The past few days, I either haven’t had my usual morning time, or the entries have been specific and personal and not something intended for sharing with a wider audience. Often after my usual here’s-what-is-going-on-with-me, and here-is-what-the-weather-is, and here-is-what-I-plan-to-do-today I will write, Oh, Lord, what would You say? So Lord, what would You say? What would You tell those reading this?
Tell them I love them. Tell them to trust their senses–in their own way, each is very sensitive. Tell them, this isn’t meant to be so hard. There are lots of reasons why it’s become so–individual reasons and cultural reasons–but My intention all along was to be and stay connected, like holding hands. Sometimes you need a little squeeze, for reassurance. Sometimes you need a strong, steady grip for support. Sometimes you need a massage, stretching out each finger, for release, or for healing. Sometimes you need those hands to gently take over a load, a burden, you weren’t meant to carry at all, just take that load, put it down somewhere, and knead the knotted, gnarled knuckles back into suppleness.
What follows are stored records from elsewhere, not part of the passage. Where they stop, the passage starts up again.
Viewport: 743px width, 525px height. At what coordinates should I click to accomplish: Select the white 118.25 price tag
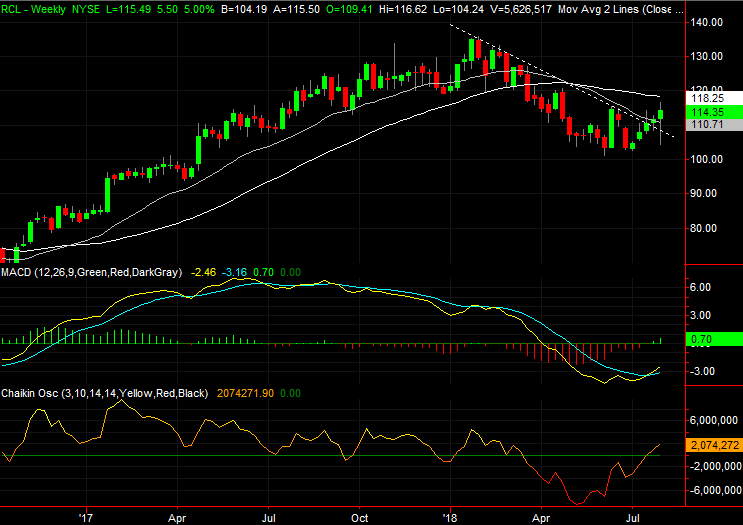(712, 98)
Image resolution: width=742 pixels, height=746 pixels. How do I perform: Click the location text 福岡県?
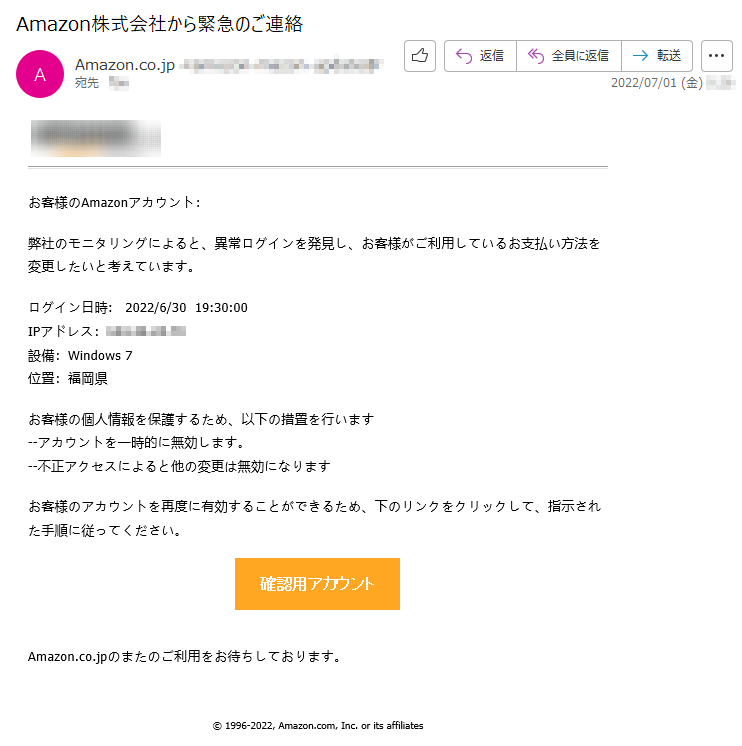[88, 379]
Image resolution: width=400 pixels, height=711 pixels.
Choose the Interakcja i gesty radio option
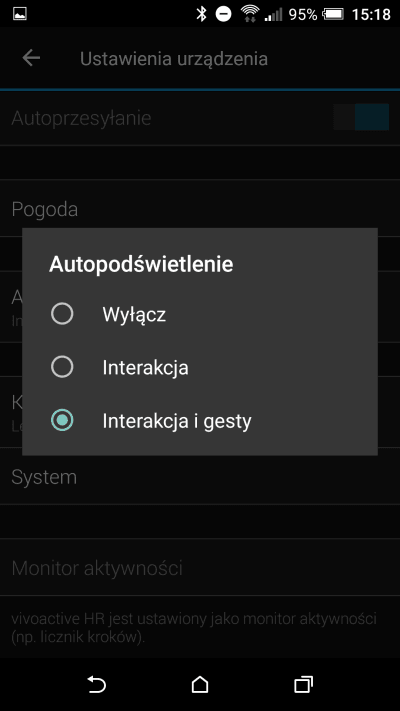tap(62, 421)
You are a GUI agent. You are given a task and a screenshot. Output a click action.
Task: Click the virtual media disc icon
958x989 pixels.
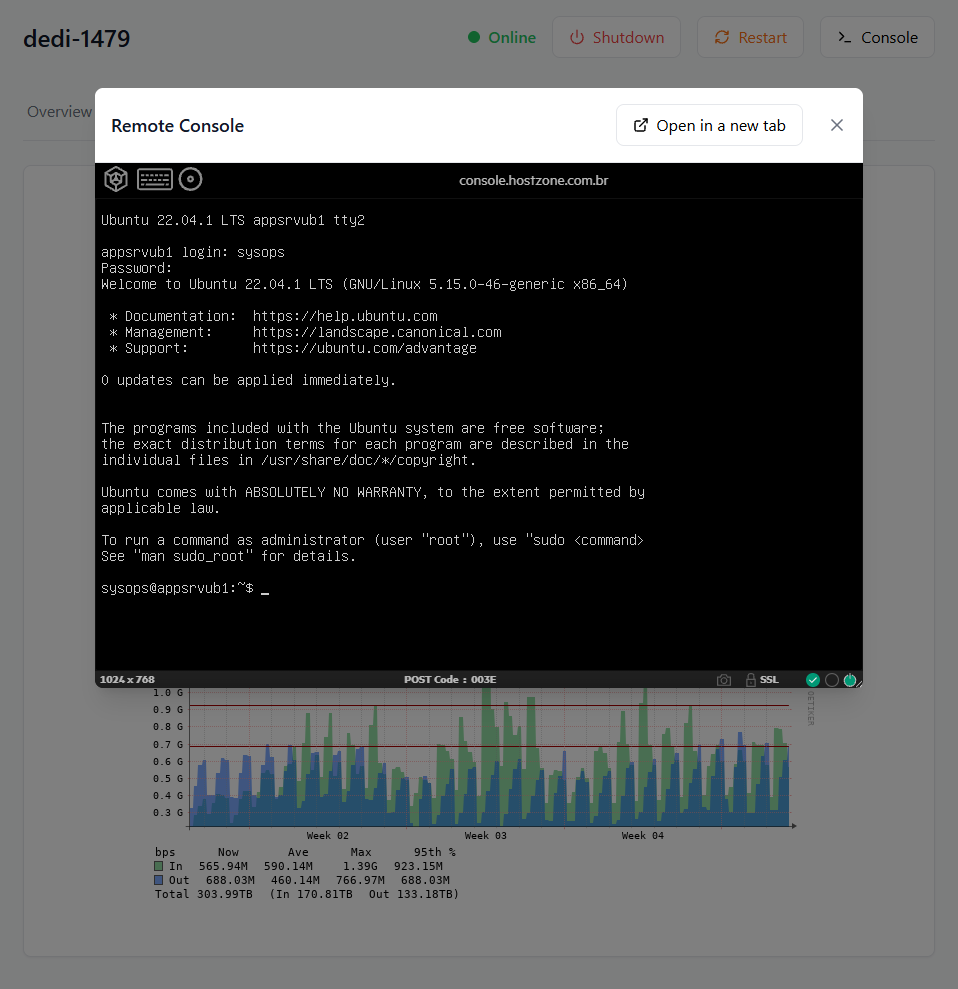pyautogui.click(x=190, y=180)
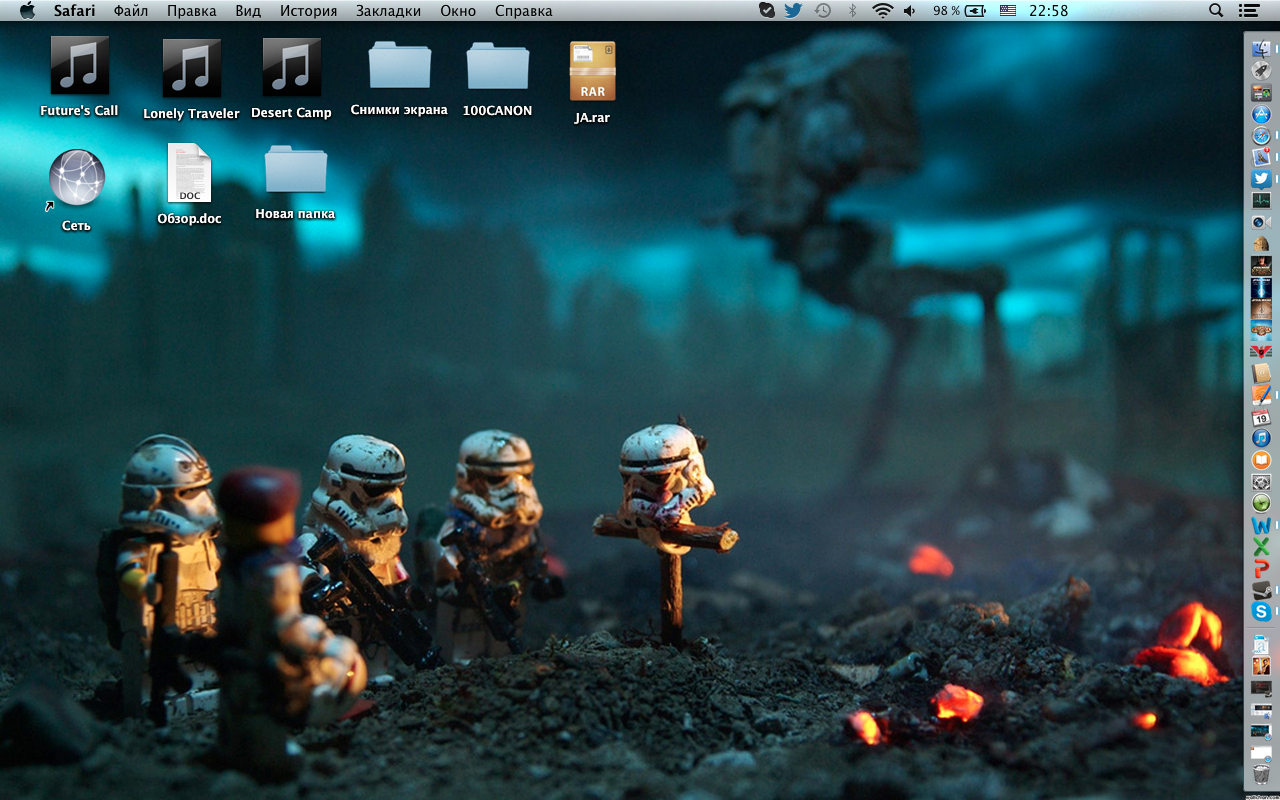Open iTunes from the Dock

tap(1261, 438)
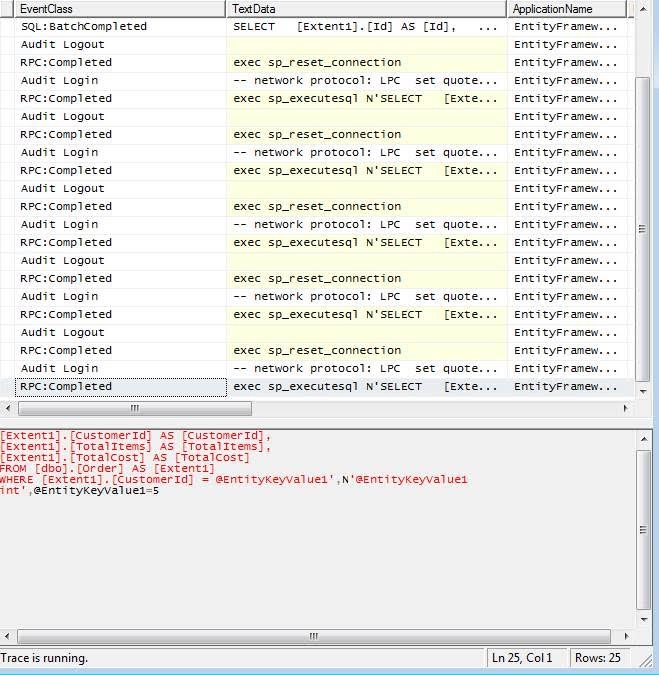
Task: Click the right arrow of the detail pane's horizontal scrollbar
Action: tap(626, 636)
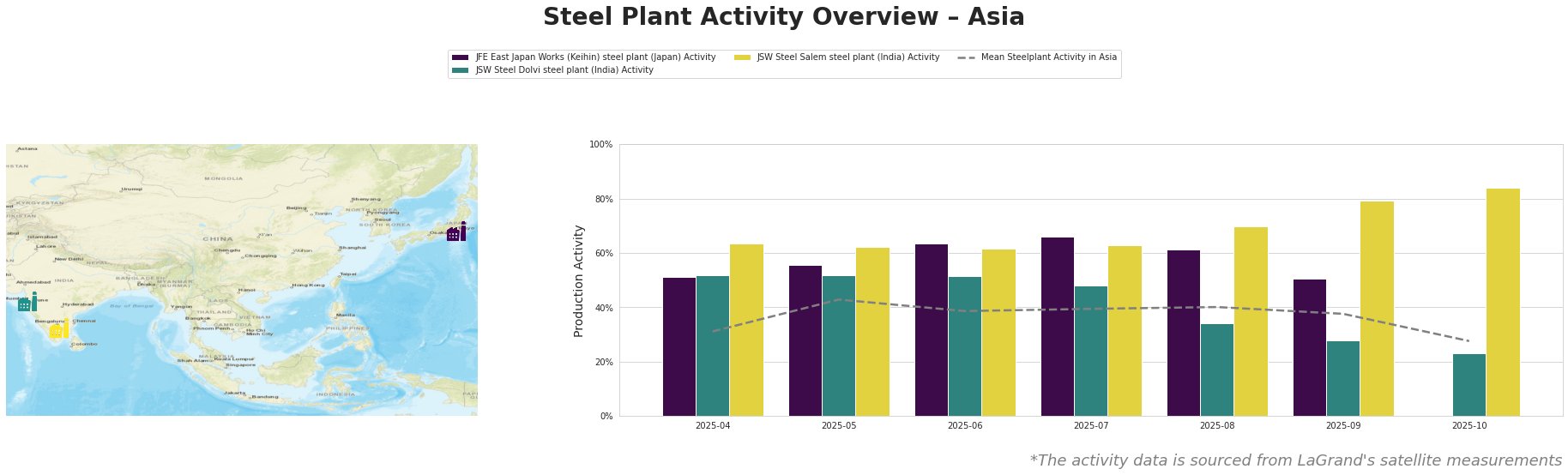Click the teal factory icon near Mumbai
Image resolution: width=1568 pixels, height=475 pixels.
(27, 303)

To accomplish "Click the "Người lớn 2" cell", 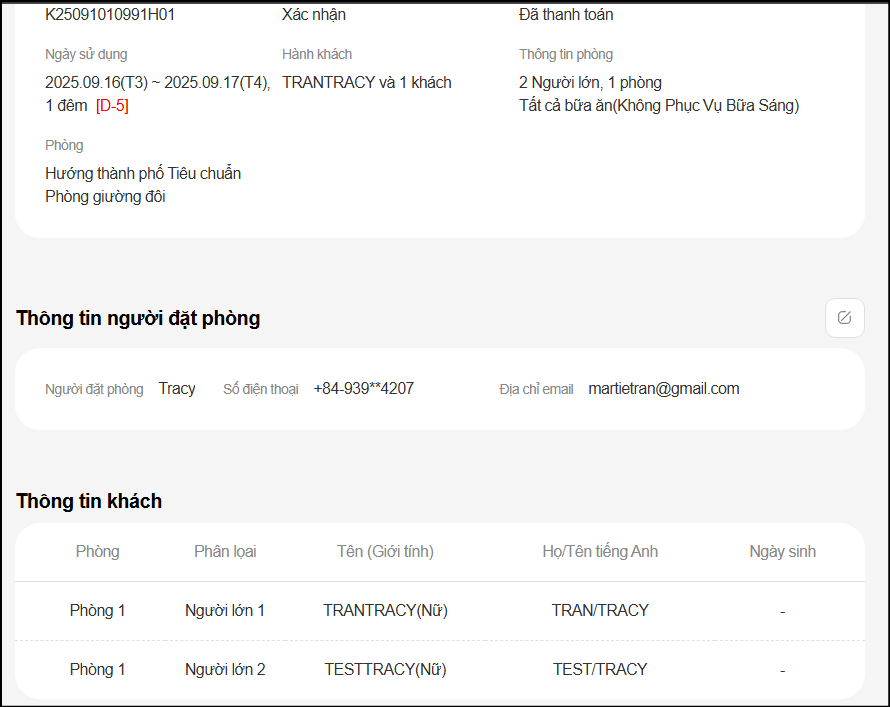I will pyautogui.click(x=225, y=669).
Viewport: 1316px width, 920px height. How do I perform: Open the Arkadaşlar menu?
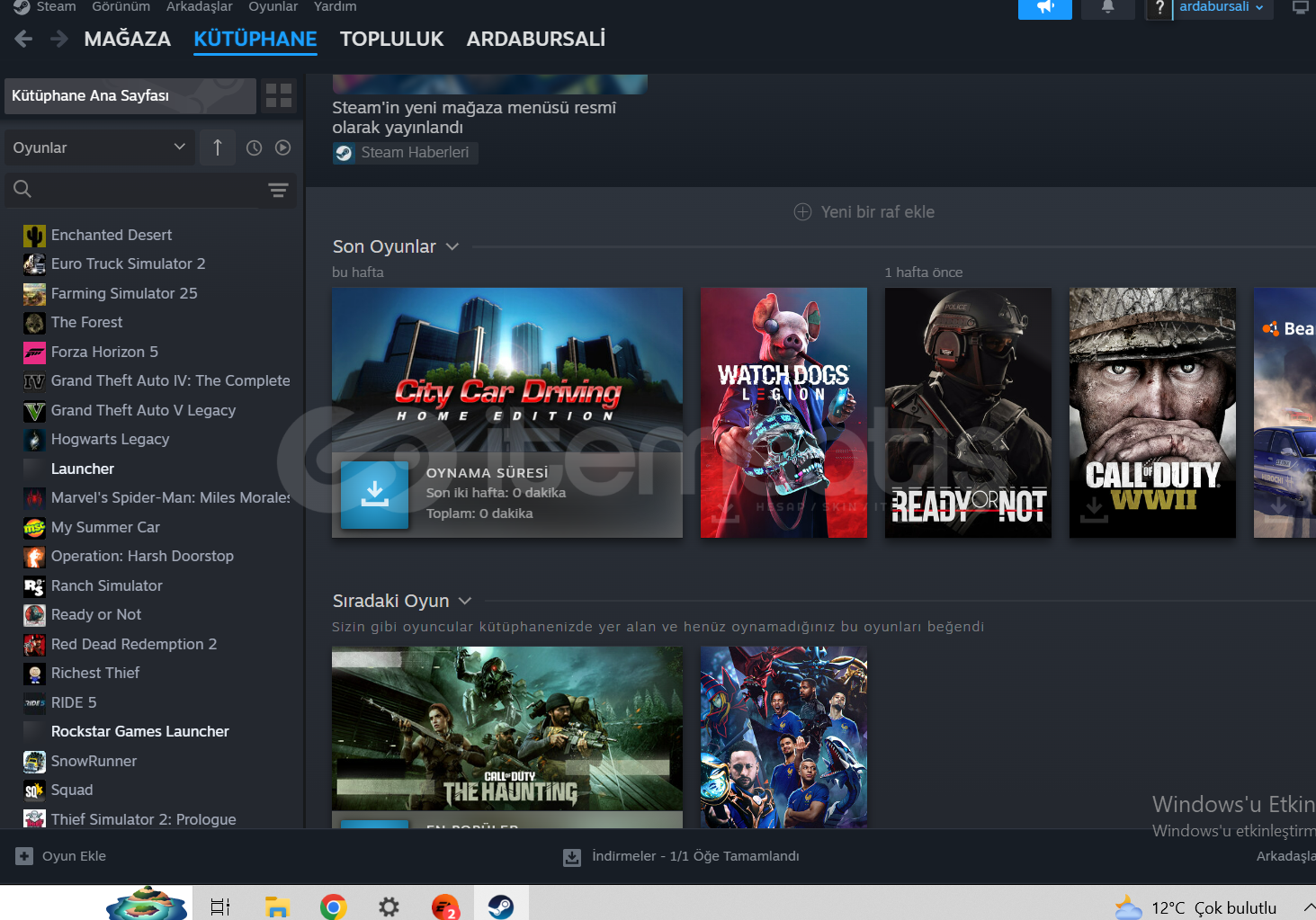(199, 7)
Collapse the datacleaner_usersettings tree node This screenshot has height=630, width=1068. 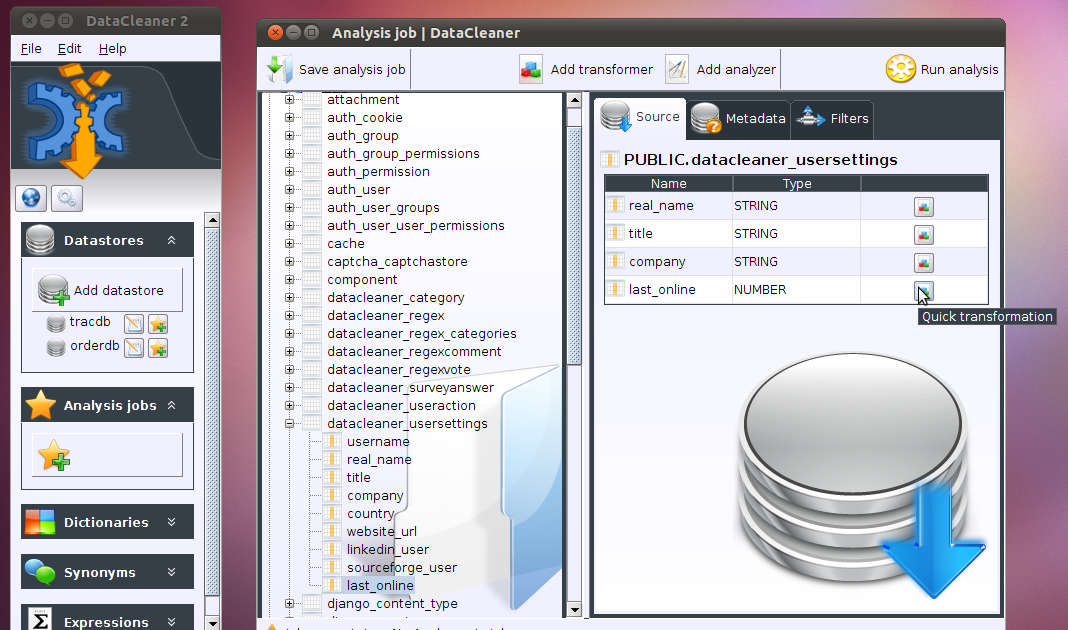point(289,423)
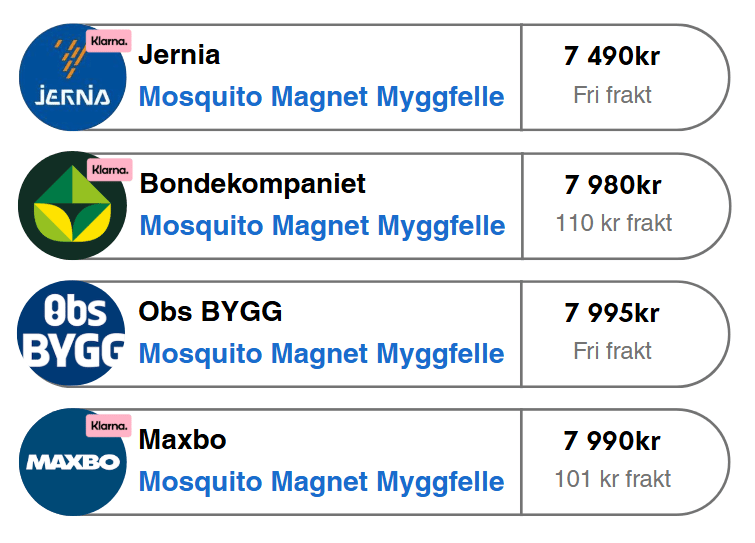Click the 7 490kr price at Jernia
Viewport: 755px width, 543px height.
(x=612, y=56)
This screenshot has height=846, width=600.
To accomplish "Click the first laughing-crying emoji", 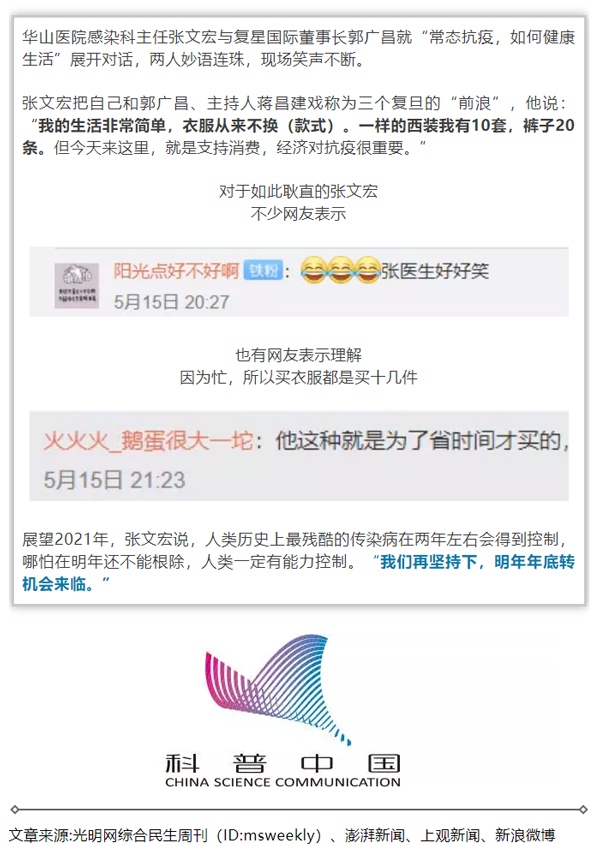I will point(313,270).

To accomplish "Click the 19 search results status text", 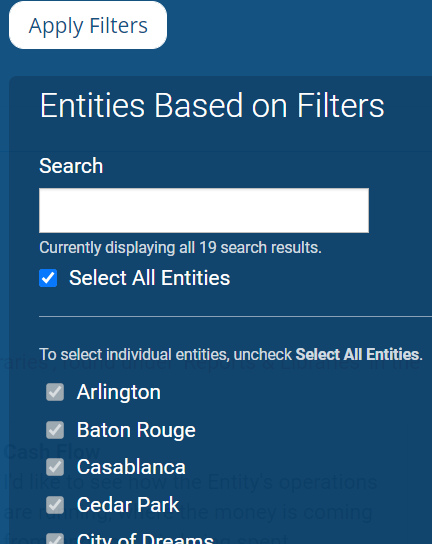I will [x=180, y=248].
If I could breathe one word into the human heart, that one word would be “gentleness.” People have twisted “God is love” into horrible, punishing circumstances and called it Me, called it My intent, My will. How about, God is Gentleness? Or, God is Tenderness? Maybe that provides a better picture. Maybe folks would trust themselves, trust joining their lives, to One Whose Name is Gentleness.